Judy Schachner cover

Why Picture Books Are Important by Judy Schachner
I don’t believe in miracles,
but I do believe in picture books.

A few years back a teacher wrote and told me about a student she had been working with for a while. The boy was nonverbal and unable to move but he had very expressive eyes. So for over two years they tried to teach him to communicate using something called eye gaze… but with no luck.

“We always have story time,” the teacher wrote “and he listens complacently. One day, when I was finished, he started making noises we had never heard before. We began to prepare for what we thought might be another seizure. Bracing ourselves for the worst, we noticed that his eyes kept darting over to the choice board then back to me. This continued until it became quite apparent that it was not a seizure, it was a request. When I held up the choice board he quieted, looked directly to the picture of your book, looked to me and attempted to laugh. Nearly in tears, realizing what had just happened, I praised him and read the story. He was laughing and smiling the entire time. That was the first time that he has EVER made an attempt at communication, let alone a request!”
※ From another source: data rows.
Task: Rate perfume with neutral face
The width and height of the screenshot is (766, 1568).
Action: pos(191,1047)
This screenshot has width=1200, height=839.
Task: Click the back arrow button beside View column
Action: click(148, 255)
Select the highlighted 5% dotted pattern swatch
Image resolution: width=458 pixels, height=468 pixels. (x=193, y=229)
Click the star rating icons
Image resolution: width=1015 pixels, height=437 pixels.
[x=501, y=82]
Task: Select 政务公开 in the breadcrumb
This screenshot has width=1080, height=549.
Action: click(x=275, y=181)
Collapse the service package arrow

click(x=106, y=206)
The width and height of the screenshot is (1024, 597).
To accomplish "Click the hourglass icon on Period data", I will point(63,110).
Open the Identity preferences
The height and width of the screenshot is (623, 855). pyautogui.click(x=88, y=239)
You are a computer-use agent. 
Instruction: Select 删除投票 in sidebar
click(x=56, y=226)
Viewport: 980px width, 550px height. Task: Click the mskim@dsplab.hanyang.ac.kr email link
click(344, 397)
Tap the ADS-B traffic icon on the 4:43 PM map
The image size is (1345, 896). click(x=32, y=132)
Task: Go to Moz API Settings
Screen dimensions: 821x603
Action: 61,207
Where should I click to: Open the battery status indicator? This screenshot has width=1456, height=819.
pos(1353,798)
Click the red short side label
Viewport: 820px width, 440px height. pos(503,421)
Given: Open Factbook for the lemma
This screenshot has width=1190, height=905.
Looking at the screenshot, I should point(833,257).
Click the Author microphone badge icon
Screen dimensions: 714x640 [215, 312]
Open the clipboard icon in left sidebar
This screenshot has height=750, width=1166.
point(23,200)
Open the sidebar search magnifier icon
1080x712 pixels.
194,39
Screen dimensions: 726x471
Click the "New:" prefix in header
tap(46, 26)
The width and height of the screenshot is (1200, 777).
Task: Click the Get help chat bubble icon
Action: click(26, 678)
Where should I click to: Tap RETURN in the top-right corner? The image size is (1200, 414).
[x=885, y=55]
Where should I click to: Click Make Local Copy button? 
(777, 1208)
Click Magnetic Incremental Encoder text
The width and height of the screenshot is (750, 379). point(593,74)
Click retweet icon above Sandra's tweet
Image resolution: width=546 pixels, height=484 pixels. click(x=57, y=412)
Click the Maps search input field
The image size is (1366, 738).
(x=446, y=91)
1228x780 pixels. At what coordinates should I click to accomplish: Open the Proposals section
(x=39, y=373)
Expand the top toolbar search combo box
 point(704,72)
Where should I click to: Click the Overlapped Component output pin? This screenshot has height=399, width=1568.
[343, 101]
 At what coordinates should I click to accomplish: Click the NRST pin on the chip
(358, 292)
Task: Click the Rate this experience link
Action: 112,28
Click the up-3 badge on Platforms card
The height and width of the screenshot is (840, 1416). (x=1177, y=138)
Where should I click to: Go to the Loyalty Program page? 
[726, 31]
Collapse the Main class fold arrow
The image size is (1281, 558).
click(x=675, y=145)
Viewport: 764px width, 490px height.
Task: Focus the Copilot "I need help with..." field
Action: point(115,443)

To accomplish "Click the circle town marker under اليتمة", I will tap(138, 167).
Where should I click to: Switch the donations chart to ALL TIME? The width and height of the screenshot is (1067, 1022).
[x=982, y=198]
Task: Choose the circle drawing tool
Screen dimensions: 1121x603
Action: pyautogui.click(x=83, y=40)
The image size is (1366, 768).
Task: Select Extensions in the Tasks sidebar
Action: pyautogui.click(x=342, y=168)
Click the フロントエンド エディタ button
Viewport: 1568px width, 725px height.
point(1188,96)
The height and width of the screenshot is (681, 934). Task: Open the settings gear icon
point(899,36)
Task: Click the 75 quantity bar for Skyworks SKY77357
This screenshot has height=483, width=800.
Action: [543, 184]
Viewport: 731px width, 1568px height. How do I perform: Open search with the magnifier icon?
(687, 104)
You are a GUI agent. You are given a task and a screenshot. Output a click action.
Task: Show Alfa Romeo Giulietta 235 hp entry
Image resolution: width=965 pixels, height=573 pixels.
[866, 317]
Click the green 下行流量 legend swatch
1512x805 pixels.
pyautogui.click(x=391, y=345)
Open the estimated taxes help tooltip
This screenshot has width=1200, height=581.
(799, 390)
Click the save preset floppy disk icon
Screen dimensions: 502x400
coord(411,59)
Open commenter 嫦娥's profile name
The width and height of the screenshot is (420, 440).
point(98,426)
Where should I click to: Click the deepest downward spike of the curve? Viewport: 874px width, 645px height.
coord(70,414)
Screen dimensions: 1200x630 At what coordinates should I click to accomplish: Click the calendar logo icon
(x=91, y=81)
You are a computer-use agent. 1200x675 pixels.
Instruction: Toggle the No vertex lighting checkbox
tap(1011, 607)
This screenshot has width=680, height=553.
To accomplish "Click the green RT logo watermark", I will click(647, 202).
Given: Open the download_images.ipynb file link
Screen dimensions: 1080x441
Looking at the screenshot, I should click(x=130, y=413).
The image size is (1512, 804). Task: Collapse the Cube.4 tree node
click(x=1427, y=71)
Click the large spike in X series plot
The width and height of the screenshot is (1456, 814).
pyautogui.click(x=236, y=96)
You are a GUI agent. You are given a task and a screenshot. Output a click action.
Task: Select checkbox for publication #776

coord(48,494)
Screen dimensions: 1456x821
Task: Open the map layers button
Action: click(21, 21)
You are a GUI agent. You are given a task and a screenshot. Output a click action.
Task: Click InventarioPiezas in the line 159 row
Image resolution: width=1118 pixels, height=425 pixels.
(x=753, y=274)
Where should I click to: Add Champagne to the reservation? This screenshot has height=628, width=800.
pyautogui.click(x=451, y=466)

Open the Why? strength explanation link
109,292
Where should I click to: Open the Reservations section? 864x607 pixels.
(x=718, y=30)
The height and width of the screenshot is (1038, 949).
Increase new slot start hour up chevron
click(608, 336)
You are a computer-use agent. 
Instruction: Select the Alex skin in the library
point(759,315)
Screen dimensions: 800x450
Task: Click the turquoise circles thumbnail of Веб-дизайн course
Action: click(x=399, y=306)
No, I don’t believe in miracles,
but I do believe in picture books.

Judy Schachner

Judy Schachner

About Judy Schachner
Judy Schachner was born into an Irish Catholic working class family from New England. She can’t ever remember a time when she was not drawing and like most budding artists she doodled on everything, including her father’s bald head. She drew herself into stories where she was the smartest in her class and into a family where mothers lived to be a ripe old age.

Described by the New York Times as “…something like the James Joyce for the elementary school – set…”, Judy Schachner is the #1 New York Times Best Selling Author/Illustrator of over 24 books for children including Bits & Pieces, the Skippyjon Jones series, Yo Vikings, The Grannyman, and Willy and May. She has won many awards including the first E. B. White Read Aloud Award.

Picture Book Month Daily Theme: Cats & Dogs

Curriculum Connections
Snow White, Cinderella, The Three Pigs. These are all fairy tales that students can probably recite by heart.

In groups of 2-3, children will choose a fairy tale and retell the plot boiling it down to the following 8 steps:

Once upon a time _________________.
Along came trouble ________________.
First, __________________________________.
Then, _________________________________________.
Next, _________________________________________.
After that, _________________________________________.
Finally, _________________________________________.
They lived happily ever after.

Then, create a “live action illustration” or still picture of each of the 8 narration. The teacher should take a photograph of students in the image.

Using the iPad app “Explain Everything” or Voice Thread, students can add the 8 pieces of narration to the 8 digital images in order to create a slideshow of their retelling. Share the finished pieces with the rest of the group.

Correlates to the Common Core Reading Literature standards: RL.K.2, RL.1.2,3; Writing standards: W.K.3, W.1.3, W.2.3; Speaking and Listening standards SL.K.2, 5, 6, SL.1.2, 5, SL.2.2, 4, 5

LIBRARIANS and TEACHERS OF YOUNGER GRADES: Using the same 8 plot point prompts as above, retell a well-known fairy tale as a group. Encourage children to take turns acting out each plot point non-verbally.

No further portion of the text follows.